Data entries:
"""

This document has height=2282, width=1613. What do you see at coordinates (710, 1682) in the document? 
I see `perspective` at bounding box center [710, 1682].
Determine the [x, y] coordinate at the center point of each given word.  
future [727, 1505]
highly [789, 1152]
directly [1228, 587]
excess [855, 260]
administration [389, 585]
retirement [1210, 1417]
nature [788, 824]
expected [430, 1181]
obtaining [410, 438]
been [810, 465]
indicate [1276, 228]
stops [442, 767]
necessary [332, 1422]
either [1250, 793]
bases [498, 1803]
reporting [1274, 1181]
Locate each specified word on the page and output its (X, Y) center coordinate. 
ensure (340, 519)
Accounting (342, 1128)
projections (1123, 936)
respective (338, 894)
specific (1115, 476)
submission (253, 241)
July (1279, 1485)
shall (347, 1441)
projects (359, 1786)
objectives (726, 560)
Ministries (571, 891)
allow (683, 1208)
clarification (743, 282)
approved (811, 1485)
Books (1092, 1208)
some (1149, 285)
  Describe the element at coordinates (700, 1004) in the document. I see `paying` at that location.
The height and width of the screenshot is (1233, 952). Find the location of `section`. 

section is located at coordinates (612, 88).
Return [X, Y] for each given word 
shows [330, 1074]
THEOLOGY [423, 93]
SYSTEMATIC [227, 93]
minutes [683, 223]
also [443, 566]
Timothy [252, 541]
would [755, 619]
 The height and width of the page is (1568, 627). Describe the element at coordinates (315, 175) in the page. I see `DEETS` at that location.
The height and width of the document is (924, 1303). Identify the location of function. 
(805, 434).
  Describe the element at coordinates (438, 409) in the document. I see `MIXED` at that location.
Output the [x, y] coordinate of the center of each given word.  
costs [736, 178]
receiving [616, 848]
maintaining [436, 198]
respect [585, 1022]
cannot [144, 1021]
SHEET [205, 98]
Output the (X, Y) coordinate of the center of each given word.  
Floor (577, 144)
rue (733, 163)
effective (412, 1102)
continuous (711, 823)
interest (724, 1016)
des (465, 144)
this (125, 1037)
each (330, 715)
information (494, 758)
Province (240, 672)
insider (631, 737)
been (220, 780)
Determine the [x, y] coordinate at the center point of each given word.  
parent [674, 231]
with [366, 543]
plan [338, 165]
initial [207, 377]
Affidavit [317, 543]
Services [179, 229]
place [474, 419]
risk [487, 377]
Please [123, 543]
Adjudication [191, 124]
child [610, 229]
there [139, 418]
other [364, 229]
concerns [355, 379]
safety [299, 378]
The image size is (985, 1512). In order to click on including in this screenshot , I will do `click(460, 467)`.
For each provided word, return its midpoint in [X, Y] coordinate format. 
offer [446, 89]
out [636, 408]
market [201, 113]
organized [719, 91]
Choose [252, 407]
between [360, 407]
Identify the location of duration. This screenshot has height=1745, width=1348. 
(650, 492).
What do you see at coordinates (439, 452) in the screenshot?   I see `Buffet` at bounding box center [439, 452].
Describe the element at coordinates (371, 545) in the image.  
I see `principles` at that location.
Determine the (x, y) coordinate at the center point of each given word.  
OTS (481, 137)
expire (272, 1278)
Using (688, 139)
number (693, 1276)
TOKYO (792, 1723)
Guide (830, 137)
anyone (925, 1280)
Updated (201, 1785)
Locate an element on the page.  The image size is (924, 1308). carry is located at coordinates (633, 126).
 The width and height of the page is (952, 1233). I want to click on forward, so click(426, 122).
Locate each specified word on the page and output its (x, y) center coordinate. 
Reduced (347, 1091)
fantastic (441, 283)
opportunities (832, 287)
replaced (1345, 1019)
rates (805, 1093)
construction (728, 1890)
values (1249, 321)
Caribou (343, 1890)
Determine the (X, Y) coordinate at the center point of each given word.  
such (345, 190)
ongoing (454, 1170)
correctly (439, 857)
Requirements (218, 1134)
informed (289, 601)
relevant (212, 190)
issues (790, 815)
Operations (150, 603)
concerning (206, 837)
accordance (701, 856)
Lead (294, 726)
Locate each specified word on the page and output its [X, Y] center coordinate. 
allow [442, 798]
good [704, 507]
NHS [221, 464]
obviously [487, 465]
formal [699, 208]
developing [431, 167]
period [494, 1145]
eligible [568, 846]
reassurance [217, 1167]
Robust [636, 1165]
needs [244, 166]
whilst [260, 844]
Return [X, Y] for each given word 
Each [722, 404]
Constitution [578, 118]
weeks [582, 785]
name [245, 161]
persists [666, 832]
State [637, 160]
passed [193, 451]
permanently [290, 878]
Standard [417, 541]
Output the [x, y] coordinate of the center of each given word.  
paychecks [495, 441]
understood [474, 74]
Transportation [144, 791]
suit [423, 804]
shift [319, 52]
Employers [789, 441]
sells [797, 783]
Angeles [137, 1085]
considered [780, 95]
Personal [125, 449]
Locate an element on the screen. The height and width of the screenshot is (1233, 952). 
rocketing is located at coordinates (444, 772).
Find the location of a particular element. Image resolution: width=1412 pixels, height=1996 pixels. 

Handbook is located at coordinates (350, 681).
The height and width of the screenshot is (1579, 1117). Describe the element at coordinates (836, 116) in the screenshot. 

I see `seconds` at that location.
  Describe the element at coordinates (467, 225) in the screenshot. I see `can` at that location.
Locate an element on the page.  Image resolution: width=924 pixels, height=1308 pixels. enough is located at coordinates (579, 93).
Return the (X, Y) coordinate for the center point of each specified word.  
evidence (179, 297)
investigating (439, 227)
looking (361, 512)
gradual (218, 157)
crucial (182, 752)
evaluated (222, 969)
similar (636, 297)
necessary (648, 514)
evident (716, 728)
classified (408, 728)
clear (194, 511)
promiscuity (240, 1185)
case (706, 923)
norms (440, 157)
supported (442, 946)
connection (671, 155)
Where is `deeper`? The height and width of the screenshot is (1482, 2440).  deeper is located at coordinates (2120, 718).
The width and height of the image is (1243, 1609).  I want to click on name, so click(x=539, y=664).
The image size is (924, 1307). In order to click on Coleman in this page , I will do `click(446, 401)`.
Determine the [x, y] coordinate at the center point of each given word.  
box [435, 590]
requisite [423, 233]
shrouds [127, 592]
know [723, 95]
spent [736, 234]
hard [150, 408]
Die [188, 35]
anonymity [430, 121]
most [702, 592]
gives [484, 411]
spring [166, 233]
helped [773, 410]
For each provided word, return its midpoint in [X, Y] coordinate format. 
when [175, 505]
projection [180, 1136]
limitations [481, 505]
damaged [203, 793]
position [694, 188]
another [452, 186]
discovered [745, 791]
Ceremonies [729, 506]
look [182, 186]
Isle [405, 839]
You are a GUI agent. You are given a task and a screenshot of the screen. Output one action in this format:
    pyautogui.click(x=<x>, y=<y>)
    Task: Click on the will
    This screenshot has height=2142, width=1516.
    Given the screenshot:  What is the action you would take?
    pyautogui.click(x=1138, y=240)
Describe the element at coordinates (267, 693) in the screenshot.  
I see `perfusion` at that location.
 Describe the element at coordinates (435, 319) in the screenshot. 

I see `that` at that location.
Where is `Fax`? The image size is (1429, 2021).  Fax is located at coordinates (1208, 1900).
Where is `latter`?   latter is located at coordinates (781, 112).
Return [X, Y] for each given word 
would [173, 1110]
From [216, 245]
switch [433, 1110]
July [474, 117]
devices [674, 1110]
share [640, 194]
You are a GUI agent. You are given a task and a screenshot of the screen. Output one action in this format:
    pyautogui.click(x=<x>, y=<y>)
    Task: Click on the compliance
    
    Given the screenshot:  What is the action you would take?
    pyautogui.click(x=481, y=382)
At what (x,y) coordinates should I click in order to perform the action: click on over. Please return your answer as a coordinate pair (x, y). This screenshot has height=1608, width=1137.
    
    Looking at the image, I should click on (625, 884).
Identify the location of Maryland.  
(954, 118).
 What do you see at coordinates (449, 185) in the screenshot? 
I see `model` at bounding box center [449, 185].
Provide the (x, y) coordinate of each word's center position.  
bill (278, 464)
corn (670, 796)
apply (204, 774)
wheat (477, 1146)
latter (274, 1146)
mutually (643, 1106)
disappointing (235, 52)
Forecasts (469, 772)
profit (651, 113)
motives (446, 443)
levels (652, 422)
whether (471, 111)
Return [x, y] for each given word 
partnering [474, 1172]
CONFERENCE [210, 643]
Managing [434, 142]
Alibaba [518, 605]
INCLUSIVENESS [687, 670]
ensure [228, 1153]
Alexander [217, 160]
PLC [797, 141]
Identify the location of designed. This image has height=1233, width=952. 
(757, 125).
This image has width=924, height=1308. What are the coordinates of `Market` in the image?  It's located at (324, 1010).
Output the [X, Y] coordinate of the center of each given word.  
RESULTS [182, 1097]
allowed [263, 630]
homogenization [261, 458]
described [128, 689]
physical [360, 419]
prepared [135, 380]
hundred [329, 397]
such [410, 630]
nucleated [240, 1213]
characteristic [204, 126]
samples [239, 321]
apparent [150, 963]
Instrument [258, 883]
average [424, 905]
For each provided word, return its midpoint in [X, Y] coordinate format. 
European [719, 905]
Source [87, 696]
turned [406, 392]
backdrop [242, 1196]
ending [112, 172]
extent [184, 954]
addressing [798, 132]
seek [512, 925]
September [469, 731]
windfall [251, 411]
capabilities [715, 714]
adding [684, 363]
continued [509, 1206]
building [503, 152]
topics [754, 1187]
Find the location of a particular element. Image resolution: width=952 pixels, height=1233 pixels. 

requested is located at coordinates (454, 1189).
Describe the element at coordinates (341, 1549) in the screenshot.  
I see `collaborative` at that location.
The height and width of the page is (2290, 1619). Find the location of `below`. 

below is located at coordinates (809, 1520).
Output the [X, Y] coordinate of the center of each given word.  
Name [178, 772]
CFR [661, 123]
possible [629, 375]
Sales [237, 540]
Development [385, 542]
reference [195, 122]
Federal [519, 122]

"""

» **What to produce**:
Reproduce verbatim the lines from the start of the data entries through the line containing "costs [736, 178]", with that line included.

» **Full solution**:
This document has height=2282, width=1613. What do you see at coordinates (710, 1682) in the document? 
I see `perspective` at bounding box center [710, 1682].
Determine the [x, y] coordinate at the center point of each given word.  
future [727, 1505]
highly [789, 1152]
directly [1228, 587]
excess [855, 260]
administration [389, 585]
retirement [1210, 1417]
nature [788, 824]
expected [430, 1181]
obtaining [410, 438]
been [810, 465]
indicate [1276, 228]
stops [442, 767]
necessary [332, 1422]
either [1250, 793]
bases [498, 1803]
reporting [1274, 1181]
Locate each specified word on the page and output its (X, Y) center coordinate. 
ensure (340, 519)
Accounting (342, 1128)
projections (1123, 936)
respective (338, 894)
specific (1115, 476)
submission (253, 241)
July (1279, 1485)
shall (347, 1441)
projects (359, 1786)
objectives (726, 560)
Ministries (571, 891)
allow (683, 1208)
clarification (743, 282)
approved (811, 1485)
Books (1092, 1208)
some (1149, 285)
  Describe the element at coordinates (700, 1004) in the document. I see `paying` at that location.
The height and width of the screenshot is (1233, 952). Find the location of `section`. 

section is located at coordinates (612, 88).
Return [X, Y] for each given word 
shows [330, 1074]
THEOLOGY [423, 93]
SYSTEMATIC [227, 93]
minutes [683, 223]
also [443, 566]
Timothy [252, 541]
would [755, 619]
 The height and width of the page is (1568, 627). Describe the element at coordinates (315, 175) in the page. I see `DEETS` at that location.
The height and width of the document is (924, 1303). Identify the location of function. 
(805, 434).
  Describe the element at coordinates (438, 409) in the document. I see `MIXED` at that location.
Output the [x, y] coordinate of the center of each given word.  
costs [736, 178]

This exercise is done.